> Directions: Count the lines in the data below that contain the string "axis" and reply with that number alone.

> Records:
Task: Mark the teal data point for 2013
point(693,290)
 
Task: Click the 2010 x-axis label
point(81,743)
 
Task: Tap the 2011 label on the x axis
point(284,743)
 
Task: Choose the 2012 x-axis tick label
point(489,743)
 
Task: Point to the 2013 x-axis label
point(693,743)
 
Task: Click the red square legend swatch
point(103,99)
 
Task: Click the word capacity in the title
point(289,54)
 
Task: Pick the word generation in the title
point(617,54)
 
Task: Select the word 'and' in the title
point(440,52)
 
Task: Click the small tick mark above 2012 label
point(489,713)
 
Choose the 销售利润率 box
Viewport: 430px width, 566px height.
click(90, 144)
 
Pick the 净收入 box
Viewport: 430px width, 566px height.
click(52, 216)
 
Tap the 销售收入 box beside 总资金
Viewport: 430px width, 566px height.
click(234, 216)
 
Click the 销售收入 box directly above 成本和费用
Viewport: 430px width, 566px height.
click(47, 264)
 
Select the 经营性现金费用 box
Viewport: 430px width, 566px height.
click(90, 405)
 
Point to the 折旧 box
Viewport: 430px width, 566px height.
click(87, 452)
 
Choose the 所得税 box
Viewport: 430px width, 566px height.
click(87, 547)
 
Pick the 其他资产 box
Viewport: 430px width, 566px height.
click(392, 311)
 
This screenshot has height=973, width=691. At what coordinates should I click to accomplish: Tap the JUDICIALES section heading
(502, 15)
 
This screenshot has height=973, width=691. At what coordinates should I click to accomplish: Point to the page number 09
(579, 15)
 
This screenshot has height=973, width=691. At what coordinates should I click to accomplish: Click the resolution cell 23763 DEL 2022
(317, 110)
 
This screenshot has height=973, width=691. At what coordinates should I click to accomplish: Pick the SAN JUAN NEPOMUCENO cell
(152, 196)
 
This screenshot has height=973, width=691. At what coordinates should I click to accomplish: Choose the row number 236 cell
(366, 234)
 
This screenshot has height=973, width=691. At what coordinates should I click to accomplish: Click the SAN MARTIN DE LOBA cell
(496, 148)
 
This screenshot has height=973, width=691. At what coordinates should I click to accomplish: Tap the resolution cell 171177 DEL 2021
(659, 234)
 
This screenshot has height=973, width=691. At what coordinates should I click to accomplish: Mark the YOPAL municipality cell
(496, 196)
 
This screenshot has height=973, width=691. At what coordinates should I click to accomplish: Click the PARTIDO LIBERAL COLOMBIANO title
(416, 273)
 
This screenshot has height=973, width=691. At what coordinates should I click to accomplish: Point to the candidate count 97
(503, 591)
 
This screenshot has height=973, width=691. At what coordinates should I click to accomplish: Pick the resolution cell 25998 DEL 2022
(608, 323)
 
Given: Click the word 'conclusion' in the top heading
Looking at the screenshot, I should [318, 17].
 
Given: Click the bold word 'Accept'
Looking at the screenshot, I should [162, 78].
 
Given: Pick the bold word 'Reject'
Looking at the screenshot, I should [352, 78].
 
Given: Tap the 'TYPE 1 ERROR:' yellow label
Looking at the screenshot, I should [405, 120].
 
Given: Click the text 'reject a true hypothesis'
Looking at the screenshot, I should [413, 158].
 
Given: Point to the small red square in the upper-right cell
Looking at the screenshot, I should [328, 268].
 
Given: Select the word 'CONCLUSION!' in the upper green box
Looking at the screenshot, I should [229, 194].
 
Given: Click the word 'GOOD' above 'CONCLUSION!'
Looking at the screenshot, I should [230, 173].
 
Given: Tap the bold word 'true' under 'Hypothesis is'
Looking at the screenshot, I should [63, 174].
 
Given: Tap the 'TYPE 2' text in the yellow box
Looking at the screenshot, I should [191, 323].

> Answer to the exercise: 4